Here are the latest developments in the coronavirus crisis.
– At least 292,000 dead –
At least 292,000 coronavirus deaths have been recorded since the epidemic surfaced in China late last year, according to an AFP tally at 1300 GMT on Wednesday based on official sources.
There have been more than 4,272,880 officially recorded cases around the world.
The United States has recorded most deaths at 82,389. It is followed by Britain (33,186), Italy (30,911), Spain (27,104) and France (26,991).
Lesotho, the last African country to have been unaffected, announces it has detected its first case.
– Europe’s summer holidays –
Desperate to save millions of tourism jobs, the European Union sets out plans for a phased restart of travel this summer, with EU border controls eventually lifted and measures to minimise the risks of infection, like wearing facemasks on shared transport.
– Russia: more than 10,000 new cases –
Health officials in Russia report 10,028 new cases over the last 24 hours, bringing the country’s total number of infections to 242,271, the second highest in the world.
– Germany eyes lifting border controls –
Germany says it wants to end by the middle of next month checks at land borders introduced to fight the virus. Interior Minister Horst Seehofer tells reporters the country has “set the clear goal of free travel in Europe by mid-June”.

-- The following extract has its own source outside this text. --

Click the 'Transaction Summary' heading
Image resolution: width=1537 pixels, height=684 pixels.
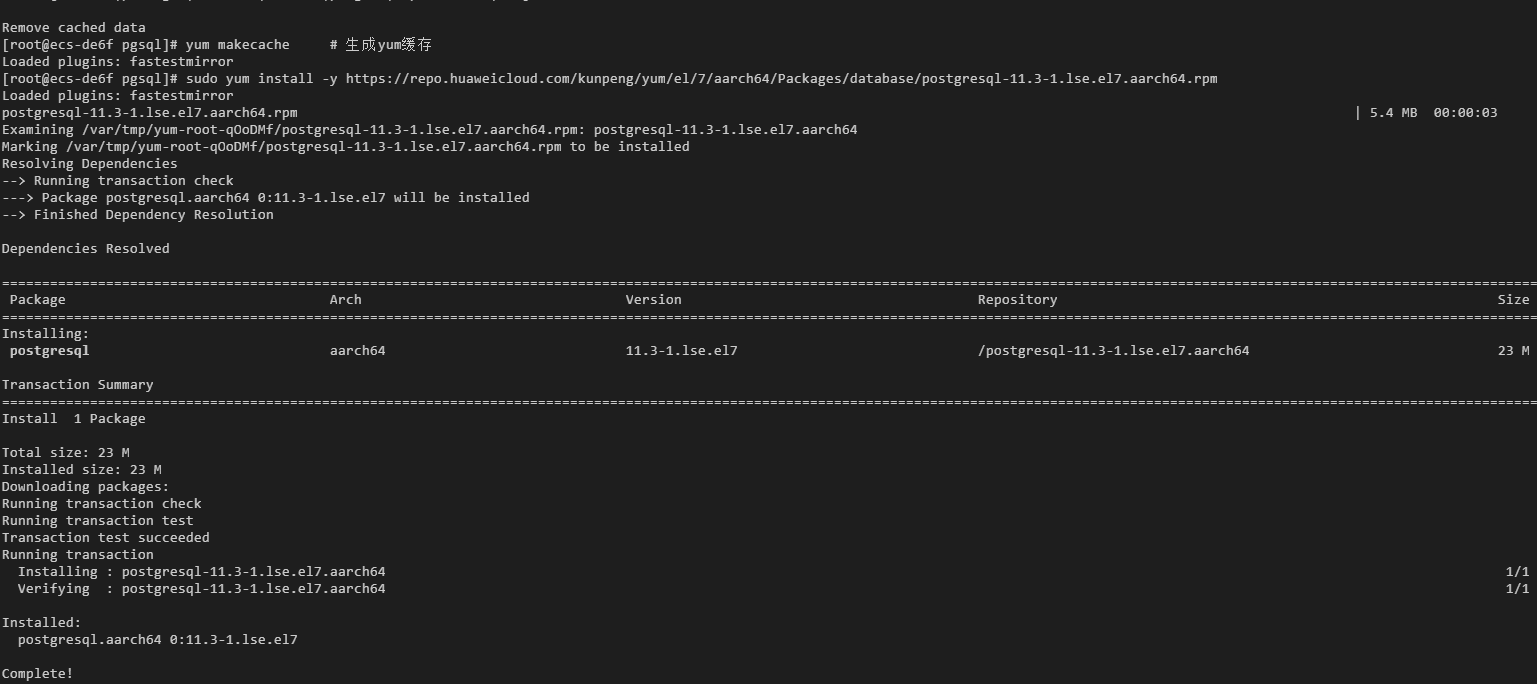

– England eases measures –
People living in England are now allowed to leave their homes, including to go to work, as part of the first stage of an easing the lockdown.
Under the new guidelines, which do not apply in Scotland, Wales or Northern Ireland, Prime Minister Boris Johnson has urged millions unable to work from home to return to their jobs.
The public is also now able to drive to the countryside, play tennis or golf, see one friend in a public space or visit a garden centre.
But people must at all times remain two metres (six feet) away from other people, risking a £100 ($123, 113-euro) fine if they break the rules.
– UK economy massive slump –
Britain’s economy shrank in the first quarter at the fastest pace since 2008, data shows, prompting the government to warn of a “significant” recession.
Gross domestic product contracted by two percent in the January-March period after zero growth in the three months to December, the Office for National Statistics says.
The nation’s second-quarter contraction is meanwhile expected to be far steeper than the first.
And adding to the grim news, UK output dived by a record 5.8 percent in March from the previous month.
– Perils of normal –
Top US infectious diseases expert Anthony Fauci issues a stark warning about the dangers of resuming normal life too soon, saying a run of 14 days with falling cases is a vital first step.
“If a community or a state or region doesn’t go by those guidelines and reopens… the consequences could be really serious,” he says.